We confirmed the specificity of the effect by repeating the experiment using OPG siRNA as an alternative strategy to reduce OPG expression levels in MDA-MB-231 cells. Cells were transfected with OPG or control siRNA, and OPG protein levels measured after 24, 48, and 72 h. Transfection with two separate OPG siRNA constructs led to a significant reduction in OPG protein expression levels compared to control cells for up to 72 h post transfection (Fig.3A). An ∼60% reduction in OPG expression was observed with siRNA transfection, similar to that observed with shRNA-treated cells. We used cells transfected with OPG siRNA construct #2 or control siRNA in the chick embryo metastasis model, as described above. There was no difference in primary tumor weight between OPG or control siRNA cells (Fig. 3B). Similar to OPG shRNA cells, OPG siRNA-treated cells produced significantly lower levels of metastasis in the chick embryo model as compared to control siRNA-treated cells (Fig.3C).

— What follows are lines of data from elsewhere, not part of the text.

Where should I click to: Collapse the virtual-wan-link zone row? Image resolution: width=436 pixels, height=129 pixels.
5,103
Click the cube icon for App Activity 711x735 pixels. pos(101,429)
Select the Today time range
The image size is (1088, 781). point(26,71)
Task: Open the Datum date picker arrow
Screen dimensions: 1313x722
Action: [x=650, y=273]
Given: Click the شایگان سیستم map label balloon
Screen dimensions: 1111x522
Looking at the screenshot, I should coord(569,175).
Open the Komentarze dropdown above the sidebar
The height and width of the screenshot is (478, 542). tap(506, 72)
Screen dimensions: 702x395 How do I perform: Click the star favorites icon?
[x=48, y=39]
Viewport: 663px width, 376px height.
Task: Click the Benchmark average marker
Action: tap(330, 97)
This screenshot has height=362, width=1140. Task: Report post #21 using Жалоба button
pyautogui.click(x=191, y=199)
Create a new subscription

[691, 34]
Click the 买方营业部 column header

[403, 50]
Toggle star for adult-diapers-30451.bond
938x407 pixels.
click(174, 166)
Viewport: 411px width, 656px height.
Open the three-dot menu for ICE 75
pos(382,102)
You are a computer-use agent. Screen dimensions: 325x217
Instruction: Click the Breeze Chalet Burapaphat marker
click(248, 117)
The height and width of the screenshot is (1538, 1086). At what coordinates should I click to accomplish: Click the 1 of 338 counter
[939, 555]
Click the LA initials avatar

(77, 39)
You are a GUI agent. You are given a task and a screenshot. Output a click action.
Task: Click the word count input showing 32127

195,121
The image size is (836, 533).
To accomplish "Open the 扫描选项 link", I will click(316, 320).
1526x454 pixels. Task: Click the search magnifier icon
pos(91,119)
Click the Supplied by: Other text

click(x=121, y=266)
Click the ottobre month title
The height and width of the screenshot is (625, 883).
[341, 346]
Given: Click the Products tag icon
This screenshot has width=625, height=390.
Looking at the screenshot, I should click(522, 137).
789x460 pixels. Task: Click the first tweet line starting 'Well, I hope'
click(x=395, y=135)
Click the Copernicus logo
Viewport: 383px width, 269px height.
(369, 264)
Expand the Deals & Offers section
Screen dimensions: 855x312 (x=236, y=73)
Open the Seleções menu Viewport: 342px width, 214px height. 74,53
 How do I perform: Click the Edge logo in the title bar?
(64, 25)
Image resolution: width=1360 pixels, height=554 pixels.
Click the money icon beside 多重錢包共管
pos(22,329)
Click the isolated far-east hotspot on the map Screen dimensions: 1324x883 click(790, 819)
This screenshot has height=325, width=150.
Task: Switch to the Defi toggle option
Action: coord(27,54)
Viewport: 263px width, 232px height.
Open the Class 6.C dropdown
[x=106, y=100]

Therefore, the data from both types of OPG knockdown experiments strongly support a role for OPG as a metastasis promoter for MDA-MB-231-derived primary tumors.
Figure 3.
OPG knockdown by siRNA reduces metastasis of MDA-MB-231 cells in the chick embryo spontaneous metastasis model. (A) MDA-MB-231 cells were transfected with two separate OPG siRNAs or with negative control siRNA. OPG expression was measured by ELISA in cell culture supernatants after 24-, 48-, and 72-h incubation (*P < 0.05 significantly different from siRNA control cells, n ≥ 3). OPG siRNA #2 or negative control siRNA cells were incubated 1 week in the chick embryo metastasis model and (B) primary tumors were collected and weighed and (C) chick lower CAM and liver analyzed by quantitative PCR for human Alu DNA (*P < 0.05, n = 17). All data are represented as mean ± SEM.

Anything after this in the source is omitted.